### PROBLEM STATEMENT
Please copy out the lines in the entries that contain "screenshot".

### RECORDS FOR THIS EXERCISE
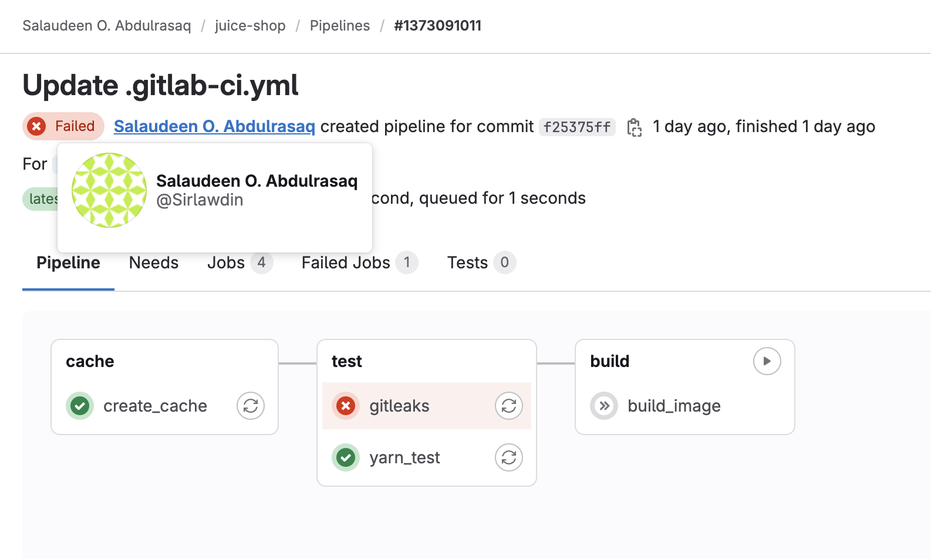Screen dimensions: 931x559
Task: View the Jobs tab with count 4
Action: 226,262
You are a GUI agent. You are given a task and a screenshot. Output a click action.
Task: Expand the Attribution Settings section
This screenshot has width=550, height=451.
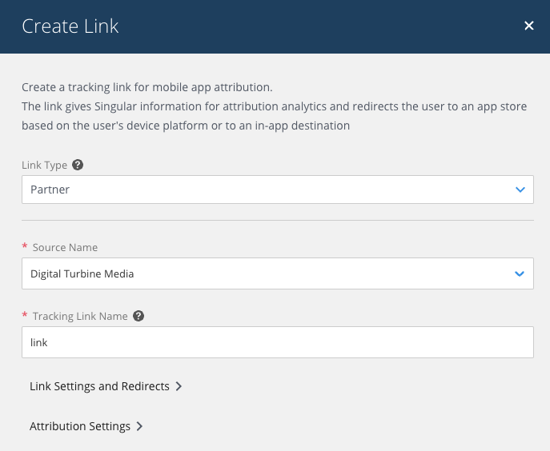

### TASK OUTPUT
You are a GUI agent. You are given a task and a screenshot. Output a click action.
This screenshot has width=550, height=451.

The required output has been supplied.